La réforme programmée de la taxe d’apprentissage prévoit de modifier l’affectation des fonds versés par les entreprises, pour dégager plusieurs dizaines de millions d’euros en vue d'atteindre le cap des 800 000 apprentis d’ici à 2015.
Coralie Defer, responsable de mission Taxe d’apprentissage au sein de GIM TA*, l'organisme collecteur de la taxe d'apprentissage du Groupe des Industries Métallurgiques (GIM) de la région parisienne (1 500 entreprises situées en Île-de-France), fait le point, en abordant aussi bien les principaux changements en la matière, les secteurs les plus ouverts à l'apprentissage ou encore l'exonération relative au don de matériel.
"Il y a, cette année, d’importantes modifications, sur les modalités d’assujettissement à la Contribution supplémentaire à l’Apprentissage, qui auront un impact significatif sur les entreprises.
Les entreprises de plus de 250 salariés sont les seules concernées. Jusqu’à l’année dernière, elles devaient justifier d’un effectif moyen d'alternants de 3 %. Ce taux est augmenté à 4 %. La pénalité devient graduelle, en fonction de l’effort de l’entreprise en matière d’alternance : entre 0,05 % et 0,3 % de la masse salariale.
Parallèlement, et par voie de conséquence, le quota, représentant initialement 52 % de la taxe brute, va être amené à augmenter progressivement, pour atteindre 59 % en 2015. La partie barème, initialement de 48 %, diminuera d’autant. Les évolutions de la taxe orientent les entreprises vers la définition d’une véritable politique d’alternance."

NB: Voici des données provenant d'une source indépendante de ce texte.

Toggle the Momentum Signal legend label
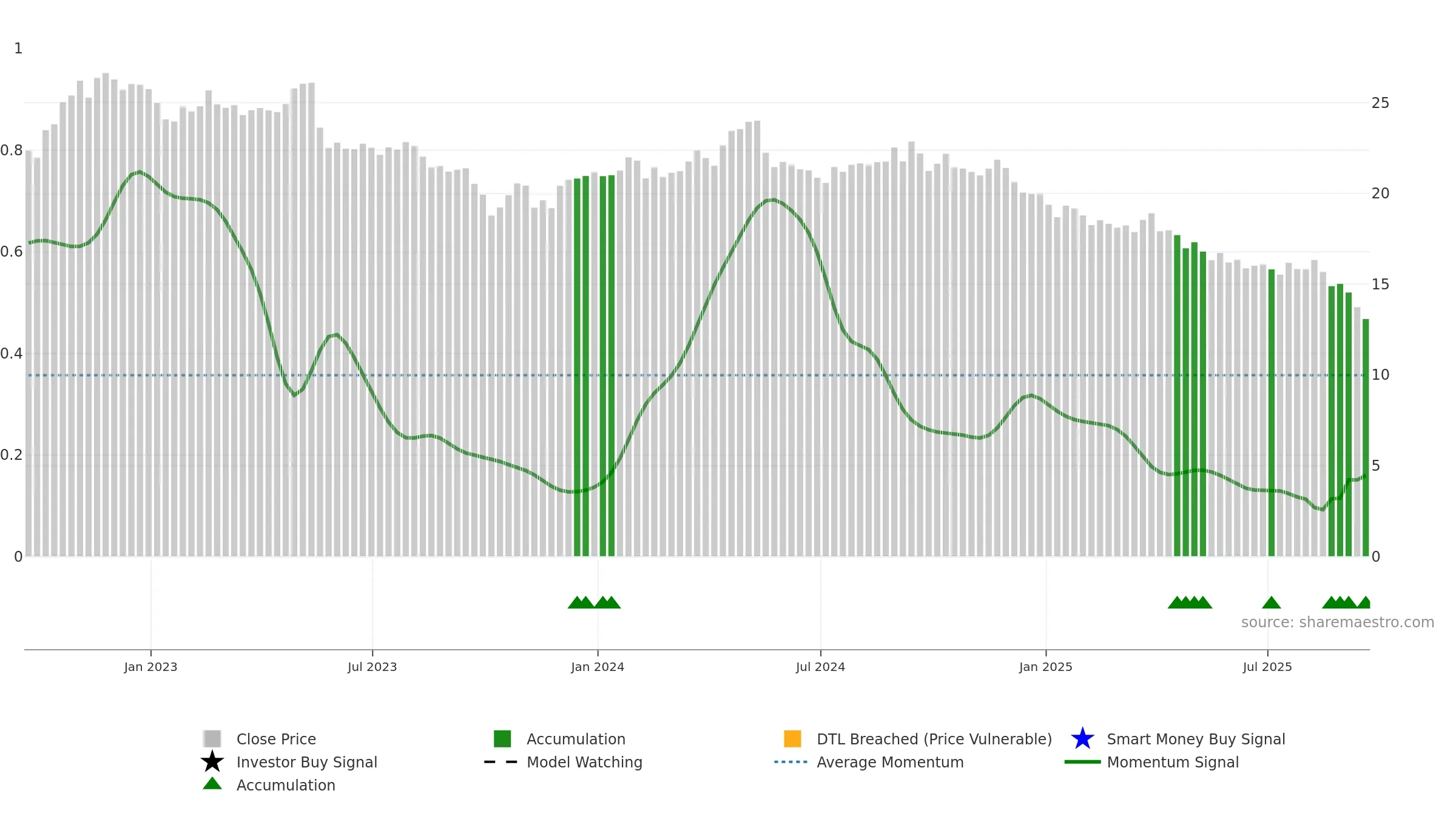The height and width of the screenshot is (819, 1456). tap(1173, 762)
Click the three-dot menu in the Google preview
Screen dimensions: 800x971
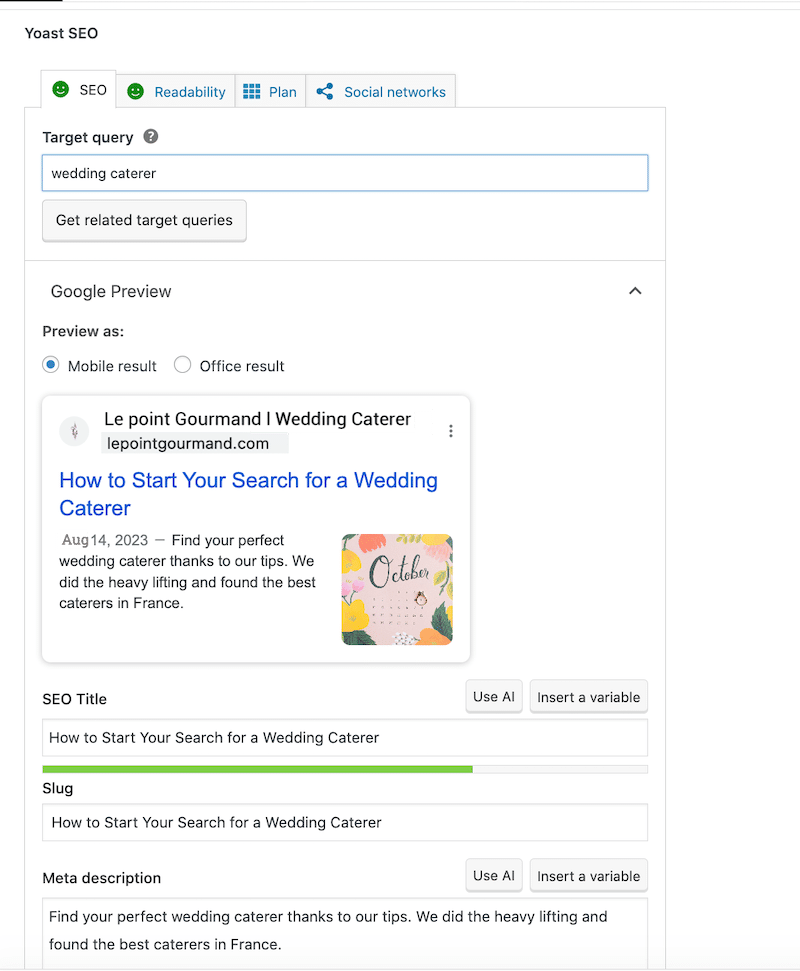click(x=451, y=430)
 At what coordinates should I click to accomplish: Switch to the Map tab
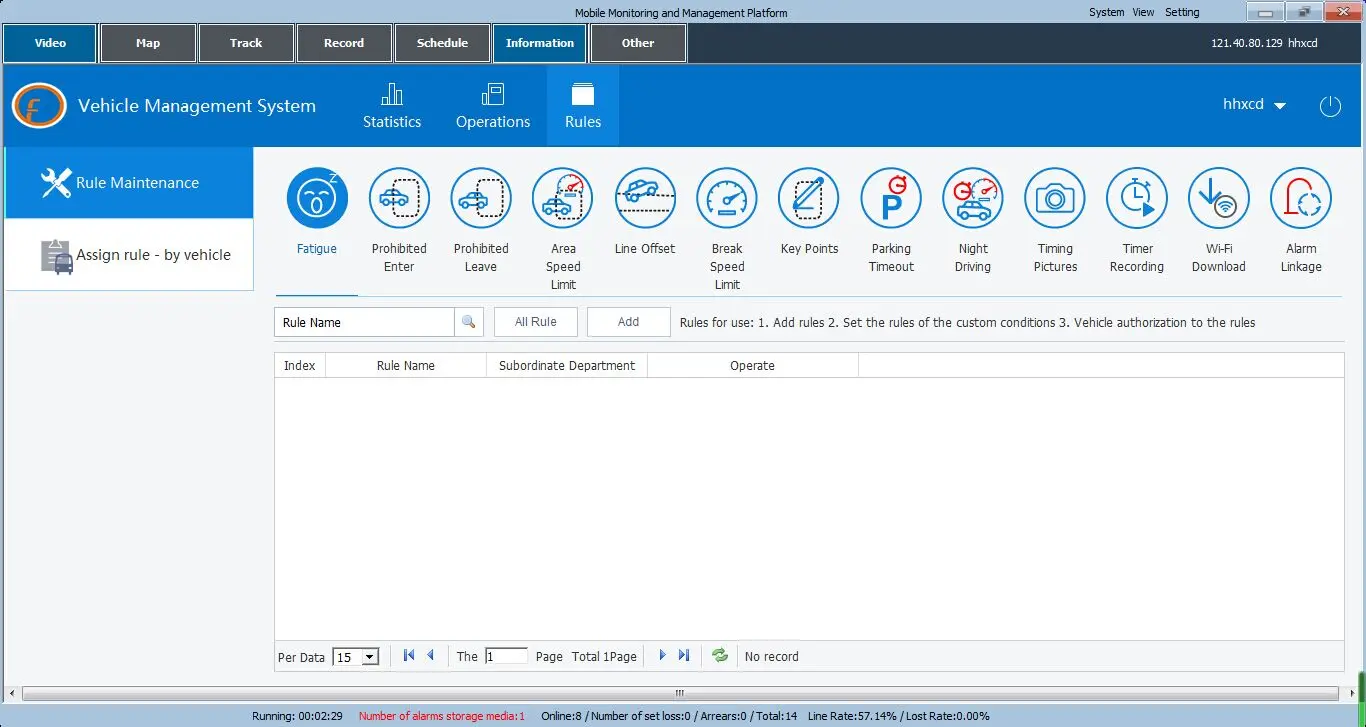point(148,43)
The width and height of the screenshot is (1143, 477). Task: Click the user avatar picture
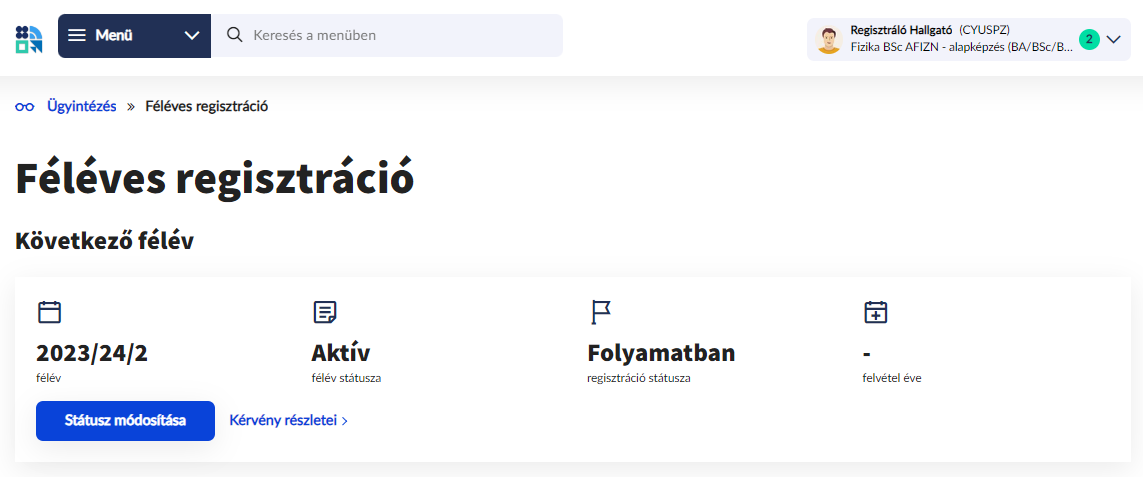[828, 40]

"En fonction du secteur d’activité et des spécificités de l’entreprise, cet objectif est plus ou moins réalisable. Certaines auront des difficultés à l’atteindre, car leur activité ne s’y prête pas. D’autres ont déjà dépassé les 4 % depuis un certain temps. Cela dépend également de la politique de l’entreprise, et de sa volonté de s’impliquer dans l’apprentissage. Actuellement, ce que j'observe, c'est que j’ai plutôt affaire à des entreprises dont le taux d’alternants se situe entre 2 et 3 %."
"En matière de taxe d’apprentissage, la meilleure façon d’être gagnant, c’est d’anticiper. Cette année, les nouvelles dispositions réglementaires ont été votées en juillet, ce qui n’a pas laissé la possibilité aux entreprises de faire preuve d’anticipation, la campagne d’alternance se préparant vers le mois d’avril.

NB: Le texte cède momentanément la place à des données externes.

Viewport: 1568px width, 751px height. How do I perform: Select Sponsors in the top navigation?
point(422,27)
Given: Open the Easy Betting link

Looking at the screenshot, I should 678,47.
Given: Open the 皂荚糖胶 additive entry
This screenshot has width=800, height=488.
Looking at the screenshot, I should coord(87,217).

Les entreprises gagneraient également à être mieux informées sur le calcul des effectifs moyens annuels : j’ai en effet constaté que, parfois, elles omettent de prendre en compte certaines catégories de personnel dans ce calcul. Il en est de même pour l’effectif moyen des alternants, dans lequel il faut inclure les contrats de professionnalisation et les contrats d’apprentissage, mais aussi les VIE et les CIFRE.

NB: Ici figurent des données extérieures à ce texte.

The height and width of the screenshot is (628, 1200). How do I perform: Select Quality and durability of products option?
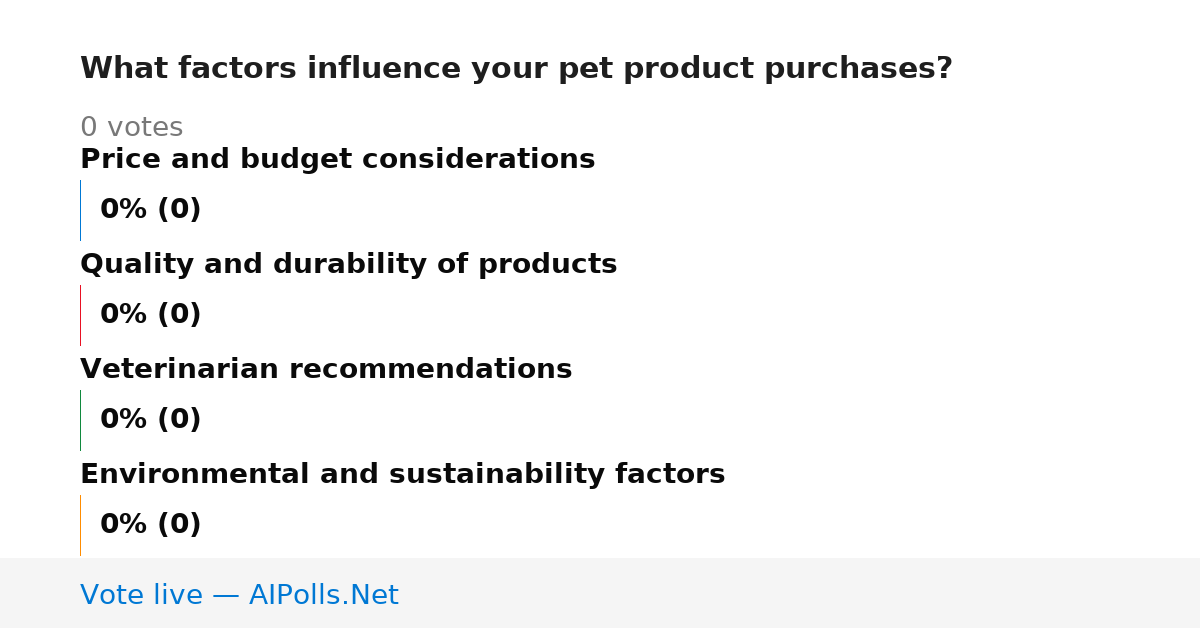point(348,264)
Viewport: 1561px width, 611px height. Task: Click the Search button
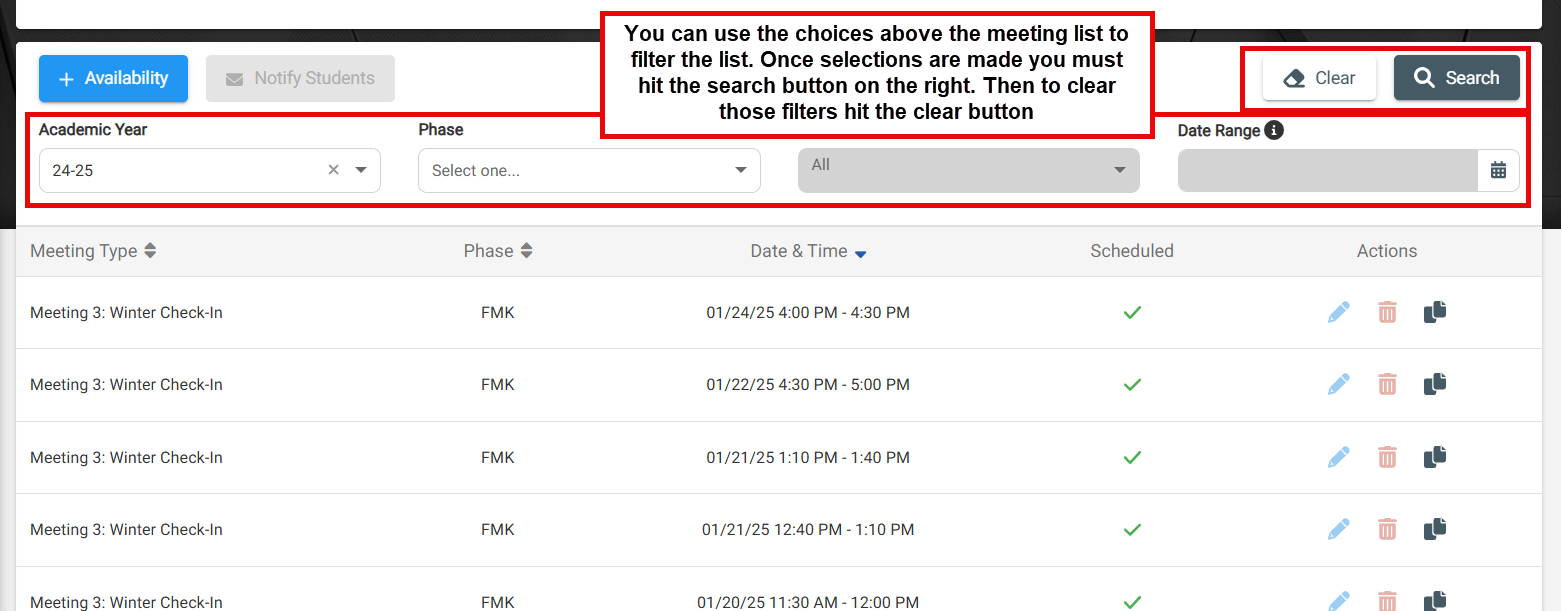click(1457, 78)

Je conseillerais enfin aux entreprises de bien s’informer concernant la répartition des montants disponibles de la taxe d'apprentissage : leurs droits et leurs obligations en matière de financement des apprentis notamment, pour leur éviter des tensions avec les établissements de formation. La TA offre des possibilités de financement et de partenariat particulier qu’il faut savoir exploiter."
"Le don matériel est soumis à certaines conditions, pour être éligible à exonération. Le matériel doit avoir une véritable valeur pédagogique. Il est souvent utilisé pour des formations comme des bacs professionnels, des BTS, etc.
Le don en nature peut être intéressant pour les entreprises qui produisent des biens qui peuvent être utilisés comme du matériel pédagogique. Citons, par exemple, le cas de lunettiers qui donnent des montures de lunettes, ou de constructeurs automobiles qui donnent des véhicules ou des pièces détachées."
* En tant qu’organisme collecteur de la taxe d’apprentissage (OCTA), le rôle de GIM TA est d’informer les entreprises sur la taxe d’apprentissage, de les accompagner dans la préparation du versement (calcul de la taxe, montage du dossier de versement), puis de collecter et reverser la taxe aux établissements d’enseignement.